Dataset records
#####
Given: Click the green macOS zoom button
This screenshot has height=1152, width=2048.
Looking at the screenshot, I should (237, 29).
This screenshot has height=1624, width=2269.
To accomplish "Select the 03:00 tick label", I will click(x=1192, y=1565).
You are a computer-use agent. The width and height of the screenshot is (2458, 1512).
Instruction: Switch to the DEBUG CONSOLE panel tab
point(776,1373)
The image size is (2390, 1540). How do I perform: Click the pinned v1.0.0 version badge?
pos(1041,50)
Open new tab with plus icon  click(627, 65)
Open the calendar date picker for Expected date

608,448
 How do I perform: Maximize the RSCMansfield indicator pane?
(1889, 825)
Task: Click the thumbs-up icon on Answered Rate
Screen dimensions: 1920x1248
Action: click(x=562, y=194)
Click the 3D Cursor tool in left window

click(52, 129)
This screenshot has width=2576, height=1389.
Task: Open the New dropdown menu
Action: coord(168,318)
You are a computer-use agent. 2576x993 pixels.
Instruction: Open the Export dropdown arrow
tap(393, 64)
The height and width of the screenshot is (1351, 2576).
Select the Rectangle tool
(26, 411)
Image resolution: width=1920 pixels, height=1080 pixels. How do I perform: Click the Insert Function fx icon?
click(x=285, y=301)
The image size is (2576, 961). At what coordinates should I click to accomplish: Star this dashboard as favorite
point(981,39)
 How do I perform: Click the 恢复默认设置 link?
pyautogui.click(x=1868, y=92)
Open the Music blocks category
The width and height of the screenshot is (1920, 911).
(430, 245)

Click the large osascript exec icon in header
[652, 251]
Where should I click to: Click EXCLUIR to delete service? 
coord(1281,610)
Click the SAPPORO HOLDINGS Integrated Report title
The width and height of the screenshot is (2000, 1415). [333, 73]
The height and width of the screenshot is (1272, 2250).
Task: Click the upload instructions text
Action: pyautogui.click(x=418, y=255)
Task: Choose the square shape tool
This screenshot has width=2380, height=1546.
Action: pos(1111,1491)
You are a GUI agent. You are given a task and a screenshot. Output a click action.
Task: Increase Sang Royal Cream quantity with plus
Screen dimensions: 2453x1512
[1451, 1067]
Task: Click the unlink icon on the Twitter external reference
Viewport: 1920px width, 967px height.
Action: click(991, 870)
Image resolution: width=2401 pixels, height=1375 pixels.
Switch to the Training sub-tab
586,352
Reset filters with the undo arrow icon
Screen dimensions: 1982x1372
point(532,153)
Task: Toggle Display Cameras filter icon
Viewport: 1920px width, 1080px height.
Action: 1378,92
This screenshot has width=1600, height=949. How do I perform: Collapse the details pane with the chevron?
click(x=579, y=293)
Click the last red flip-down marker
#####
ACTIVITY - Go through the data and retype all of it exactly.

RESPONSE TO THIS EXERCISE -
Given: Click the green macOS zoom button
This screenshot has height=1152, width=2048.
Looking at the screenshot, I should (237, 29).
This screenshot has height=1624, width=2269.
To accomplish "Select the 03:00 tick label", I will click(x=1192, y=1565).
You are a computer-use agent. The width and height of the screenshot is (2458, 1512).
Instruction: Switch to the DEBUG CONSOLE panel tab
point(776,1373)
The image size is (2390, 1540). How do I perform: Click the pinned v1.0.0 version badge?
pos(1041,50)
Open new tab with plus icon  click(627, 65)
Open the calendar date picker for Expected date

608,448
 How do I perform: Maximize the RSCMansfield indicator pane?
(1889, 825)
Task: Click the thumbs-up icon on Answered Rate
Screen dimensions: 1920x1248
Action: click(x=562, y=194)
Click the 3D Cursor tool in left window

click(52, 129)
This screenshot has width=2576, height=1389.
Task: Open the New dropdown menu
Action: coord(168,318)
You are a computer-use agent. 2576x993 pixels.
Instruction: Open the Export dropdown arrow
tap(393, 64)
The height and width of the screenshot is (1351, 2576).
Select the Rectangle tool
(26, 411)
Image resolution: width=1920 pixels, height=1080 pixels. How do I perform: Click the Insert Function fx icon?
click(x=285, y=301)
The image size is (2576, 961). At what coordinates should I click to accomplish: Star this dashboard as favorite
point(981,39)
 How do I perform: Click the 恢复默认设置 link?
pyautogui.click(x=1868, y=92)
Open the Music blocks category
The width and height of the screenshot is (1920, 911).
(430, 245)

Click the large osascript exec icon in header
[652, 251]
Where should I click to: Click EXCLUIR to delete service? 
coord(1281,610)
Click the SAPPORO HOLDINGS Integrated Report title
The width and height of the screenshot is (2000, 1415). [333, 73]
The height and width of the screenshot is (1272, 2250).
Task: Click the upload instructions text
Action: pyautogui.click(x=418, y=255)
Task: Choose the square shape tool
This screenshot has width=2380, height=1546.
Action: pos(1111,1491)
You are a GUI agent. You are given a task and a screenshot. Output a click action.
Task: Increase Sang Royal Cream quantity with plus
Screen dimensions: 2453x1512
[1451, 1067]
Task: Click the unlink icon on the Twitter external reference
Viewport: 1920px width, 967px height.
Action: click(991, 870)
Image resolution: width=2401 pixels, height=1375 pixels.
Switch to the Training sub-tab
586,352
Reset filters with the undo arrow icon
Screen dimensions: 1982x1372
point(532,153)
Task: Toggle Display Cameras filter icon
Viewport: 1920px width, 1080px height.
Action: 1378,92
This screenshot has width=1600, height=949. How do I perform: Collapse the details pane with the chevron?
click(x=579, y=293)
Click the last red flip-down marker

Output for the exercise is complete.